Ah, so that's how it works... Print E-mail
Wednesday, 26 October 2005
A few years ago while reading Bruce Schneier's crypto-gram, I learned about the service http://tinyurl.com.  He used the service to shorten a few long links he included in the email.  If you haven't seen TinyURL before, it takes any really, really, really long links and turns it into a short one.  Go try it, you'll get the idea pretty quick.

I always wondered exactly how the site worked.  Perhaps because I was reading a cryptography newsletter at the time I discovered it, I assumed it was some clever hash function then the hash and the URL were stored in a database.  It turns out, I overestimated the cleverness factor and a very simple radom number generator will do.  In a presentation at Phreaknic (I missed it this year, but I've been the last two years) on "extending webistes" acidus demonstrated an implemtation of the same concept he calls nanoURL (PHP source code available here).

The basic algorithm goes like this...  Pick five random characters from the set including all letters A-Z and the numbers 0-9.  Done. 

Just save the string of five random characters and the long URL to a databse.  Then when someone comes to yoursite.com/w3s4e (or whatever five character string you gave them), just look it up in the database and redirect the browser to the really long URL.
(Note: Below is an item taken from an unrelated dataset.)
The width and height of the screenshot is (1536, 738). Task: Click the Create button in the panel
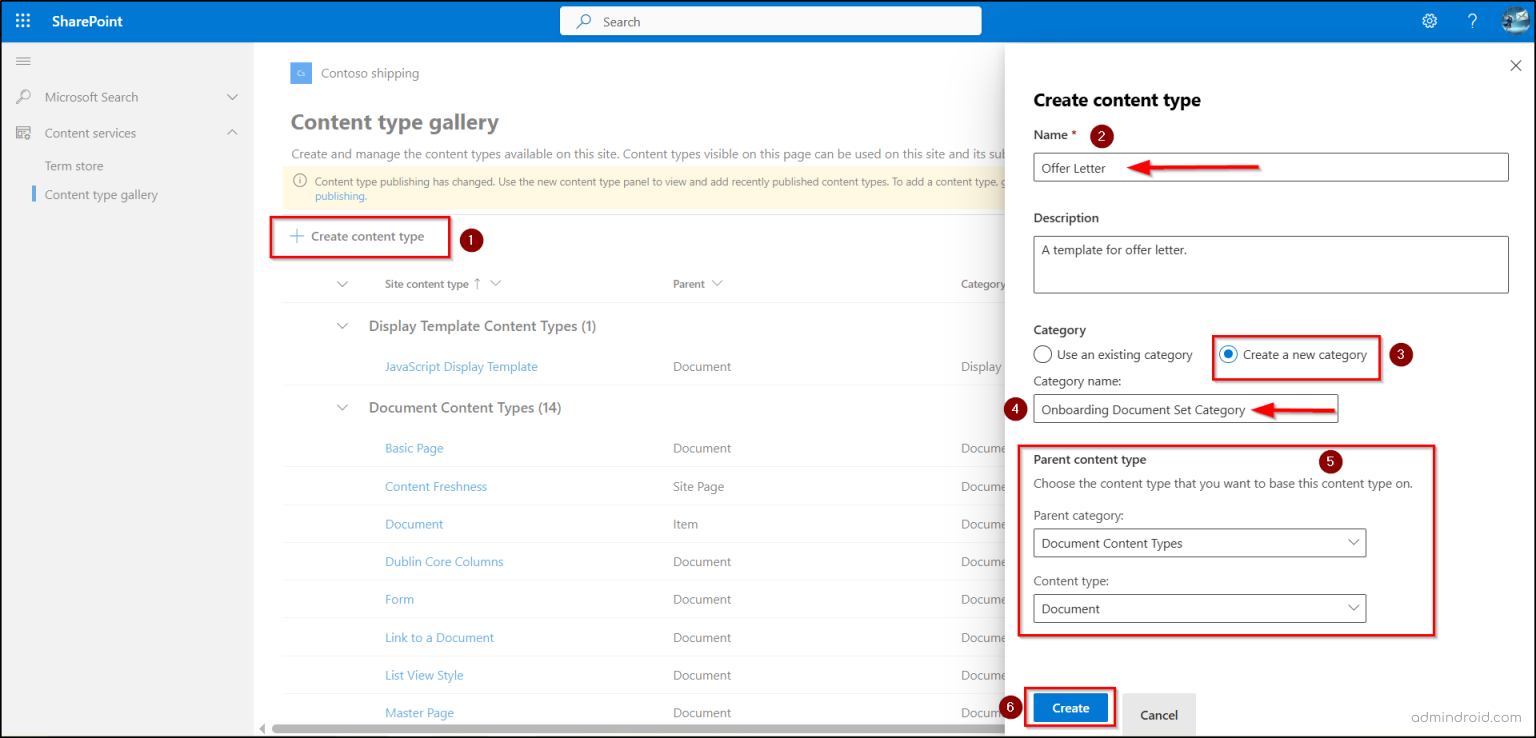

Duh.  Don't know why I over thought it so much.  And if you really want to get fancy before you save the hash and URL, check that the particular five character string you generated isn't already in use.  If it is, just generate another.

All well and good, but then my over analysis engine kicked in again.  Maybe it was upset at losing round one to simplicity. 

A-Z and 0-9 gives you a character set of 36 unique characters.  A string of five from that set gives you 36^5 or 60,466,176 unique combinations.  60 million is not that much when you consider Google has about 8 billion sites indexed.  In his presentation, acidus mentions tinyurl is up to about 18 million URLs in it's database.  The TinyURL site says 11 million, so the exact number isn't clear, but let's assume it's around 15 million.  That means about 25% of the available 60 million combinations are already in use.  So, for about 1 in 4 URLs submitted to TinyURL, they have to roll the dice a second time, and 1 in 16 URLs they will have to roll a third time, 1 in 64 a fourth, and so on.

Of course, if they make the URLs a little less tiny and add a sixth character, there would be 36^6 or 2,176,782,336 (2.1 Billion) combinations.  The example on their website goes to http://tinyurl.com/6 and it works.  I tried several two, three and four character combos and they all worked as well.  Maybe the algorithm is a little more clever than it first appeared. 

Or, at least they go in and add a character once the address space at the current length gets crowded.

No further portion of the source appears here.